WHAT YOU WILL DO =
Of the lines below, report only those that contain "день".

Stored dataset items =
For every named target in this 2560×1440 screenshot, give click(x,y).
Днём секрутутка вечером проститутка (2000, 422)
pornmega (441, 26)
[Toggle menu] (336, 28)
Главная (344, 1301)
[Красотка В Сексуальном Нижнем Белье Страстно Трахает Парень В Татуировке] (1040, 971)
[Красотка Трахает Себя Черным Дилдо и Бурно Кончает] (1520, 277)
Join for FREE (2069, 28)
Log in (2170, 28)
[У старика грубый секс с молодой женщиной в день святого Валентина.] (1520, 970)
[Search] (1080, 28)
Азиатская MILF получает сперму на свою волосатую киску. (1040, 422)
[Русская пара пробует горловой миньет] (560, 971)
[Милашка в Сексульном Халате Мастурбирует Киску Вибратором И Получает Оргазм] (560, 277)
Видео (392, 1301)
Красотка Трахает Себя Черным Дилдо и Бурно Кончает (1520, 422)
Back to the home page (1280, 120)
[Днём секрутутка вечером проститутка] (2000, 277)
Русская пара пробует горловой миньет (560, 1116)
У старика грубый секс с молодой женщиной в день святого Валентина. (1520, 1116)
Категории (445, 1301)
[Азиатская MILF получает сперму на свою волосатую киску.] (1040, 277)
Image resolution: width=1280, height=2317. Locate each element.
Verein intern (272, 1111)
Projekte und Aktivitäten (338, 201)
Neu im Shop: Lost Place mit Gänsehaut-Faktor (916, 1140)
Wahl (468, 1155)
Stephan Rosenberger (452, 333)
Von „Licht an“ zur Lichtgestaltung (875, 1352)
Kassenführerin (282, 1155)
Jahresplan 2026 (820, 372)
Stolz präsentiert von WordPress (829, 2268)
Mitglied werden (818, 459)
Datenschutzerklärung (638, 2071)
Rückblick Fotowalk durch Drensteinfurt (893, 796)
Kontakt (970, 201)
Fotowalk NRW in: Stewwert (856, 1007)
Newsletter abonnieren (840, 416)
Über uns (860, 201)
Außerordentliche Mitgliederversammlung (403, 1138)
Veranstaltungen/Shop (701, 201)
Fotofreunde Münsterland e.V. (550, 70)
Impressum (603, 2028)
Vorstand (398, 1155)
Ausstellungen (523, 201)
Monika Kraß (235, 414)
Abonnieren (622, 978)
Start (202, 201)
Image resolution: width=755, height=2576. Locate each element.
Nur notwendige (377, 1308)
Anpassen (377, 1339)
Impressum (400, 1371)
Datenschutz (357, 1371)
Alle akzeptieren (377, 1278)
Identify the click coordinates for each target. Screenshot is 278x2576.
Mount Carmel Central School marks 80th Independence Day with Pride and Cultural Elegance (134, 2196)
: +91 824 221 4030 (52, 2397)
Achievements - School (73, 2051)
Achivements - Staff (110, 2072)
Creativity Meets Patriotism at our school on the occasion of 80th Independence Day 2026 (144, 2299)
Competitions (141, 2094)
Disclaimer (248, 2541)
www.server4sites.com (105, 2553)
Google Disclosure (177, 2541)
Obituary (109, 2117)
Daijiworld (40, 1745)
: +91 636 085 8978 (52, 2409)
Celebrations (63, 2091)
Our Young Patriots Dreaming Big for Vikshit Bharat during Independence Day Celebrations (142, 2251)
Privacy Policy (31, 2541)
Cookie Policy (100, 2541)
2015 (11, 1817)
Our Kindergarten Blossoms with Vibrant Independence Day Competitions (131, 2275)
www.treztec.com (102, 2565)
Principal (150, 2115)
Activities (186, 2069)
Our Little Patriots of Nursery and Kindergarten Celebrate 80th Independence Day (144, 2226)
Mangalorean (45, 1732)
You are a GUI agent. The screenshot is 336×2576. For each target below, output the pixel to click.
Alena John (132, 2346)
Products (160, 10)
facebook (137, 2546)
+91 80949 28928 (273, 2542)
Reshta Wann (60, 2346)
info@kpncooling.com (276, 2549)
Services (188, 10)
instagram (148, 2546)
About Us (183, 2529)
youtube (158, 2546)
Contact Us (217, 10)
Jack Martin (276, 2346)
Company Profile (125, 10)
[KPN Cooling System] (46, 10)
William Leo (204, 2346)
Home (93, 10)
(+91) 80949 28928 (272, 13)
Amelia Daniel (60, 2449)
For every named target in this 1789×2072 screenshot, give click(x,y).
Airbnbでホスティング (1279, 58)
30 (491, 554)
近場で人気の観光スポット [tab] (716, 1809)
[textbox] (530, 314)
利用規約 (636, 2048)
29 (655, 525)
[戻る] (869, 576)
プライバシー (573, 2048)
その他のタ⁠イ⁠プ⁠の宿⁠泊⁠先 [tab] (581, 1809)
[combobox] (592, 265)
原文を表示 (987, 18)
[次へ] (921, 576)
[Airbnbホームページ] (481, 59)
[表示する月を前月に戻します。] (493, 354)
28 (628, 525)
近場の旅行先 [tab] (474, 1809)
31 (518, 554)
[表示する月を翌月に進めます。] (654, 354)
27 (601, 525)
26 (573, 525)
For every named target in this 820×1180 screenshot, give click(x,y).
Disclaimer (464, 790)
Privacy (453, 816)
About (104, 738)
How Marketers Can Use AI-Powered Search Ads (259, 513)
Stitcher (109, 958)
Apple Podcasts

ANSWER SECTION =
[У старика грубый секс с молодой женщиной в день святого Валентина.] (1520, 970)
У старика грубый секс с молодой женщиной в день святого Валентина. (1520, 1116)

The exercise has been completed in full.